[START Data for the task]

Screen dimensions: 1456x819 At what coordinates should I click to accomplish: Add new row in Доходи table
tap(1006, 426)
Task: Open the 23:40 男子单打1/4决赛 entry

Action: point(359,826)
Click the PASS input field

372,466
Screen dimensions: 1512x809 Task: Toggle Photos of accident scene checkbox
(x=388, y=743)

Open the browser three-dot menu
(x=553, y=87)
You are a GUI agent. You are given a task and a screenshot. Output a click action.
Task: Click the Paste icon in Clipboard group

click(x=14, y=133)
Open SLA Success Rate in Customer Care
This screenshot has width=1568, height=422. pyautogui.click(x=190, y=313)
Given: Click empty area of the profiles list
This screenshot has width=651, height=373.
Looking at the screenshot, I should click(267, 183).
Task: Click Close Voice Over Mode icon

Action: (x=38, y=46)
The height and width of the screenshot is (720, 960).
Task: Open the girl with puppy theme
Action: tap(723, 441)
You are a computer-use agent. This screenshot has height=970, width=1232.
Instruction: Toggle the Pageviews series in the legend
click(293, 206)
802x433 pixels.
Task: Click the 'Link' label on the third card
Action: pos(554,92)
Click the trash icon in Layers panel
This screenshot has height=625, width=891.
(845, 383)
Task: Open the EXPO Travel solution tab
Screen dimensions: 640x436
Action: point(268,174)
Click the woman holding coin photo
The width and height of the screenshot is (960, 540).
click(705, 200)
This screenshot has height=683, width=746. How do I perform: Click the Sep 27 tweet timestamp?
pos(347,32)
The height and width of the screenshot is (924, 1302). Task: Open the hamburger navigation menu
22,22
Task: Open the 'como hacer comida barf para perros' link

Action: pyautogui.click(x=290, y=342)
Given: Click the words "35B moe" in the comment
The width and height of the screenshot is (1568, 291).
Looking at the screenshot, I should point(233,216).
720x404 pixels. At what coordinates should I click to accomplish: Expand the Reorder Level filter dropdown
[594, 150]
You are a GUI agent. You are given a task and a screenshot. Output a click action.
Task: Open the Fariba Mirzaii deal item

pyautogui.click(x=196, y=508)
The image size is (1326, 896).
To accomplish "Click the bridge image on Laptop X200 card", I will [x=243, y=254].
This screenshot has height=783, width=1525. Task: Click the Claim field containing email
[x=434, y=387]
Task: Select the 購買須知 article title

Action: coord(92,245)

[END Data for the task]

Reproduce all of the material above with "Layers panel" replaced by "Layers sidebar", leaving everything else unchanged.

Screen dimensions: 1456x819 At what coordinates should I click to accomplish: Add new row in Доходи table
tap(1006, 426)
Task: Open the 23:40 男子单打1/4决赛 entry

Action: point(359,826)
Click the PASS input field

372,466
Screen dimensions: 1512x809 Task: Toggle Photos of accident scene checkbox
(x=388, y=743)

Open the browser three-dot menu
(x=553, y=87)
You are a GUI agent. You are given a task and a screenshot. Output a click action.
Task: Click the Paste icon in Clipboard group

click(x=14, y=133)
Open SLA Success Rate in Customer Care
This screenshot has width=1568, height=422. pyautogui.click(x=190, y=313)
Given: Click empty area of the profiles list
This screenshot has width=651, height=373.
Looking at the screenshot, I should click(267, 183).
Task: Click Close Voice Over Mode icon

Action: (x=38, y=46)
The height and width of the screenshot is (720, 960).
Task: Open the girl with puppy theme
Action: tap(723, 441)
You are a computer-use agent. This screenshot has height=970, width=1232.
Instruction: Toggle the Pageviews series in the legend
click(293, 206)
802x433 pixels.
Task: Click the 'Link' label on the third card
Action: pos(554,92)
Click the trash icon in Layers sidebar
This screenshot has height=625, width=891.
(845, 383)
Task: Open the EXPO Travel solution tab
Screen dimensions: 640x436
Action: point(268,174)
Click the woman holding coin photo
The width and height of the screenshot is (960, 540).
click(705, 200)
This screenshot has height=683, width=746. How do I perform: Click the Sep 27 tweet timestamp?
pos(347,32)
The height and width of the screenshot is (924, 1302). Task: Open the hamburger navigation menu
22,22
Task: Open the 'como hacer comida barf para perros' link

Action: pyautogui.click(x=290, y=342)
Given: Click the words "35B moe" in the comment
The width and height of the screenshot is (1568, 291).
Looking at the screenshot, I should point(233,216).
720x404 pixels. At what coordinates should I click to accomplish: Expand the Reorder Level filter dropdown
[594, 150]
You are a GUI agent. You are given a task and a screenshot. Output a click action.
Task: Open the Fariba Mirzaii deal item

pyautogui.click(x=196, y=508)
The image size is (1326, 896).
To accomplish "Click the bridge image on Laptop X200 card", I will [x=243, y=254].
This screenshot has height=783, width=1525. Task: Click the Claim field containing email
[x=434, y=387]
Task: Select the 購買須知 article title

Action: coord(92,245)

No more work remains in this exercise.